The boycott of Loblaw stores in May had only a “minor” financial impact on Canada’s largest grocers, according to the company’s CEO.
Loblaw Co. Ltd. reported second-quarter earnings on Thursday, including the month of May, which saw the grocer targeted in a grassroots boycott campaign venting frustrations over rising grocery prices.
Loblaw CEO Per Bank was asked about the impact of the movement during an earnings call accompanying the earnings.
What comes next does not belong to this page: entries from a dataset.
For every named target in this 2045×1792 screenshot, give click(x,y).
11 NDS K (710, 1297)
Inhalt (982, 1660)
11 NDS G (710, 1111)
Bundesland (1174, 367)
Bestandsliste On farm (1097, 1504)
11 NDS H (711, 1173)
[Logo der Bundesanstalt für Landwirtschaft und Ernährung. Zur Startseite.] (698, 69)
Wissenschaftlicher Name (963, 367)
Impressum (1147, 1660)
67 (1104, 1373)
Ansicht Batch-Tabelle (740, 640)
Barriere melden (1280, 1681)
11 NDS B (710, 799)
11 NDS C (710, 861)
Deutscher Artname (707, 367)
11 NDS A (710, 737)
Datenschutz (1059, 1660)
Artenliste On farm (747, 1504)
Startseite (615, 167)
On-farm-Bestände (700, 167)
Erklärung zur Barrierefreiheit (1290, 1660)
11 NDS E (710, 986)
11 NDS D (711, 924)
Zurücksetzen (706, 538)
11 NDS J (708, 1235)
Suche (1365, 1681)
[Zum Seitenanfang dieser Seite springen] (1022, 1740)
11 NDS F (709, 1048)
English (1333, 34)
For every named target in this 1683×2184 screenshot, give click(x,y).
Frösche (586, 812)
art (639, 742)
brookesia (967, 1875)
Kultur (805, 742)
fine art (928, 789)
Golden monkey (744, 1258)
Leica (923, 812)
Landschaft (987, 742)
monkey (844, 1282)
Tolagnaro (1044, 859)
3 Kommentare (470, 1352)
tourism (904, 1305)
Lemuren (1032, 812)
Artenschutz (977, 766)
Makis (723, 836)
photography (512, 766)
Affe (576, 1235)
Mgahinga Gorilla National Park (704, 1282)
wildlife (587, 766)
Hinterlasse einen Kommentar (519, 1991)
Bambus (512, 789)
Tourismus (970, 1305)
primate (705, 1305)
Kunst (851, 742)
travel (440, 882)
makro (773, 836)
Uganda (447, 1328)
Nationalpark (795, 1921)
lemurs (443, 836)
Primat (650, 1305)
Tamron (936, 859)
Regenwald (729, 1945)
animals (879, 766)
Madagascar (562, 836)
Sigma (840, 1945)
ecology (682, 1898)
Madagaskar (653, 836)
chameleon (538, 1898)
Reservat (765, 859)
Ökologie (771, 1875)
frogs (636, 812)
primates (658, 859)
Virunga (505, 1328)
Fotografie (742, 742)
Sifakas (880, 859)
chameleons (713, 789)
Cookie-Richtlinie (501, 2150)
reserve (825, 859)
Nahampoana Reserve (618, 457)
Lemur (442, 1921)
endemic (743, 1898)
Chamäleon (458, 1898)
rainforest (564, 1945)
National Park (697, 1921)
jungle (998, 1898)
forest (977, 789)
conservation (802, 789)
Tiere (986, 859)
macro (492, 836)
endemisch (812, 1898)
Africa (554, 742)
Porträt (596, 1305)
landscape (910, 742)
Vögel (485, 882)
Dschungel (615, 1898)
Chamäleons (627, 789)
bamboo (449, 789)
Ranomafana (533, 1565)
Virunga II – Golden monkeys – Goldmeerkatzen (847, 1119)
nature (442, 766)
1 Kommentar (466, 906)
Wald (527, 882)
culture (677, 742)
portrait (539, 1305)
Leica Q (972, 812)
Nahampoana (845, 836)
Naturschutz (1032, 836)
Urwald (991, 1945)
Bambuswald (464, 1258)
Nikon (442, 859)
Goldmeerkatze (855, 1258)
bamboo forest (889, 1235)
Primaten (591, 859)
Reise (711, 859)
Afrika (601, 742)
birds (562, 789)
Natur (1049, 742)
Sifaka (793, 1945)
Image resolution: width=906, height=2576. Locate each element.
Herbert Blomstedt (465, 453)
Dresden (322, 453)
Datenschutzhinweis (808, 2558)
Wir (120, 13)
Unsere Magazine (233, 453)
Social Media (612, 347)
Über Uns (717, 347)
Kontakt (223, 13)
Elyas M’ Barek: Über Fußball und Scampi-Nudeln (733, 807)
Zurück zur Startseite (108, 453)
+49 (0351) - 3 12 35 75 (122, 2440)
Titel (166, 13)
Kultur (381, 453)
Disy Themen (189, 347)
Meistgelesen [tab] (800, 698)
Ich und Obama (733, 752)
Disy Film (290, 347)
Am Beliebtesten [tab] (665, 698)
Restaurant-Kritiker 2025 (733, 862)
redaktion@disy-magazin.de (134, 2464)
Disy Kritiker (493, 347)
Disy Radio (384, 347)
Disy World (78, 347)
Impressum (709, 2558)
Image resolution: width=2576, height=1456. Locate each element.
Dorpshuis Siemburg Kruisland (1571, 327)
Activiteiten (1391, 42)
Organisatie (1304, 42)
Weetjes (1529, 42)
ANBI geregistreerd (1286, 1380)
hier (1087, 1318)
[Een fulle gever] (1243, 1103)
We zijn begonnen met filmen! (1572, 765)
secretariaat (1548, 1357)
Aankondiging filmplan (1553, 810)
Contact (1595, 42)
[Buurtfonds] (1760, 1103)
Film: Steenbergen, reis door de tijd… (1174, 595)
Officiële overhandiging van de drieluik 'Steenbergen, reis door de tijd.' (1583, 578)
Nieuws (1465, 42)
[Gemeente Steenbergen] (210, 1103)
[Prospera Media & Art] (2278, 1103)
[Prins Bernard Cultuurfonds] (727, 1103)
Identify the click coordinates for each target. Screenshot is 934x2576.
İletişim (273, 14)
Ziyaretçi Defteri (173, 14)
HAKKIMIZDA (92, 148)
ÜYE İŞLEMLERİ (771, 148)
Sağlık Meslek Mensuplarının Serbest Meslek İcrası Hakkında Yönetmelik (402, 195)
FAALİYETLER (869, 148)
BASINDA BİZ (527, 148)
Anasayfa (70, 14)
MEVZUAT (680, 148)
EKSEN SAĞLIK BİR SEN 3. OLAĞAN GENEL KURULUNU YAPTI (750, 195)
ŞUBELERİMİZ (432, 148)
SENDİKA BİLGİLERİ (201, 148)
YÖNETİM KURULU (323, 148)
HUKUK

He said “the overall financial impact was minor.”
Chief financial officer Richard Dufresne acknowledged that the boycott had “a bit of an impact in certain stores in specific markets.”
“That said, at the end of the quarter, things had returned to normal,” he said.
The company missed analysts’ revenue expectations for the quarter, with same-store food sales up just 0.2 per cent.
Dufresne attributed the softer-than-expected sales in part to the company lapping a much stronger growth quarter a year ago, when same-store food sales rose 6.2 per cent.
He also said the “extremely hot” temperatures in May 2023 fuelled a boom in the company’s outdoor and gardening segments, while a comparatively cold and rainy season this spring dampened sales here this past quarter.
Loblaw said the decline in front-store same-store sales was primarily driven by lower sales of food and household items and the decision to exit certain low-margin electronics categories.
Canadian consumers have been trimming expenses even on essential items as high housing costs and interest rates continue to eat into their income.
The country’s retail sales fell in May mainly due to a drop in sales at supermarkets and grocery retailers, according to Statistics Canada.